YAML Anchors and Aliases: Reuse Configuration Blocks
Learn how to use YAML anchors (&) and aliases (*) to avoid repeating configuration blocks. Understand merge keys (<<), override patterns, and how formatters handle anchor references.
Detailed Explanation
YAML Anchors and Aliases
YAML provides a built-in mechanism for reusing content within a document: anchors (&) define a reusable block, and aliases (*) reference that block elsewhere. This feature eliminates duplication in configuration files.
Basic Anchor and Alias
# Define an anchor
defaults: &default_settings
timeout: 30
retries: 3
log_level: info
# Reuse with alias
production:
<<: *default_settings
log_level: warn
staging:
<<: *default_settings
timeout: 60
The &default_settings anchor marks the block for reuse. The *default_settings alias inserts a reference to that block.
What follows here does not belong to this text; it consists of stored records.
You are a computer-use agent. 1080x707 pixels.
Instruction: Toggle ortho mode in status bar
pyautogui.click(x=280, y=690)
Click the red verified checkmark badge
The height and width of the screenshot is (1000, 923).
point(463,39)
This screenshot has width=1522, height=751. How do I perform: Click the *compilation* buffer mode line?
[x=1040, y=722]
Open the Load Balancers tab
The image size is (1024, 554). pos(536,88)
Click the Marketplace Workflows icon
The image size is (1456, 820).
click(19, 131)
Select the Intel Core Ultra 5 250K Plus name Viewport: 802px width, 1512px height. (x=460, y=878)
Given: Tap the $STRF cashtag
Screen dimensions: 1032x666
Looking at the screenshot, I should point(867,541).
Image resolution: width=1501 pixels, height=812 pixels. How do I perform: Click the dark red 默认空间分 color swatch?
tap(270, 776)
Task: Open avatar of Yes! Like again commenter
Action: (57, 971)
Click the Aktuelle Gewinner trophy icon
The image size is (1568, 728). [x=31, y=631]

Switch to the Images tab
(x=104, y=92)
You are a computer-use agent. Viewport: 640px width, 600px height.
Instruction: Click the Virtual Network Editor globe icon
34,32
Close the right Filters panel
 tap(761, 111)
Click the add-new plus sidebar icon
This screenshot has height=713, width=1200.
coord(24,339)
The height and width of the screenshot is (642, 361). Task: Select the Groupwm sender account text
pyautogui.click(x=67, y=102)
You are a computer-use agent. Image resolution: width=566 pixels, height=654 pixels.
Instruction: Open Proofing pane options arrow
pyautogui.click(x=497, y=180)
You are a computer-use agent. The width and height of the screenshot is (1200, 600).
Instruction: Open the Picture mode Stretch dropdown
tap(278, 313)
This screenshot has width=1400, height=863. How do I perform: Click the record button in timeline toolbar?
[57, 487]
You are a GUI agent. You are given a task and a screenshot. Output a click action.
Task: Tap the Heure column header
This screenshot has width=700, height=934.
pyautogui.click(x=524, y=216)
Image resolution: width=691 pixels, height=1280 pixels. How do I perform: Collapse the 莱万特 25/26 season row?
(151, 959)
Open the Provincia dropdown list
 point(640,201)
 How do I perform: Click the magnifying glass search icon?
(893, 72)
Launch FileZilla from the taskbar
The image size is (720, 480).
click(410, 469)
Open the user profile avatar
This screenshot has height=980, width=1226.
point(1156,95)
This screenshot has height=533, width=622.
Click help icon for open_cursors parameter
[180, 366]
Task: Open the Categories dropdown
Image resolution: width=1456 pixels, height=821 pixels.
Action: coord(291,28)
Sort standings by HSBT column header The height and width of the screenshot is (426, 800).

The << merge key merges the anchored mapping into the current mapping.
How Merge Works
When using <<: *alias, the aliased keys are merged into the current mapping. Local keys take precedence over merged keys:
# After resolution:
production:
timeout: 30 # from anchor
retries: 3 # from anchor
log_level: warn # overridden locally
Sequence Anchors
Anchors work with sequences (lists) too:
common_ports: &web_ports
- 80
- 443
service_a:
ports: *web_ports
service_b:
ports: *web_ports
Multiple Merges
You can merge multiple anchors into a single mapping:
base: &base
timeout: 30
logging: &logging
log_level: info
log_format: json
service:
<<: [*base, *logging]
name: my-service
Formatter Considerations
When formatting YAML with anchors and aliases:
- Anchor names should be preserved exactly as written
- Indentation of anchored blocks must remain consistent
- Order matters — an anchor must appear before any alias that references it
- Some formatters offer an option to expand aliases (resolve them to their full content), which is useful for debugging but increases file size
Use Case
Anchors and aliases are widely used in Docker Compose files to share configuration between services, in CI/CD pipelines to reuse job templates, and in Ansible to share variables across playbooks. Understanding how formatters handle anchors ensures that shared configuration blocks remain correct after formatting.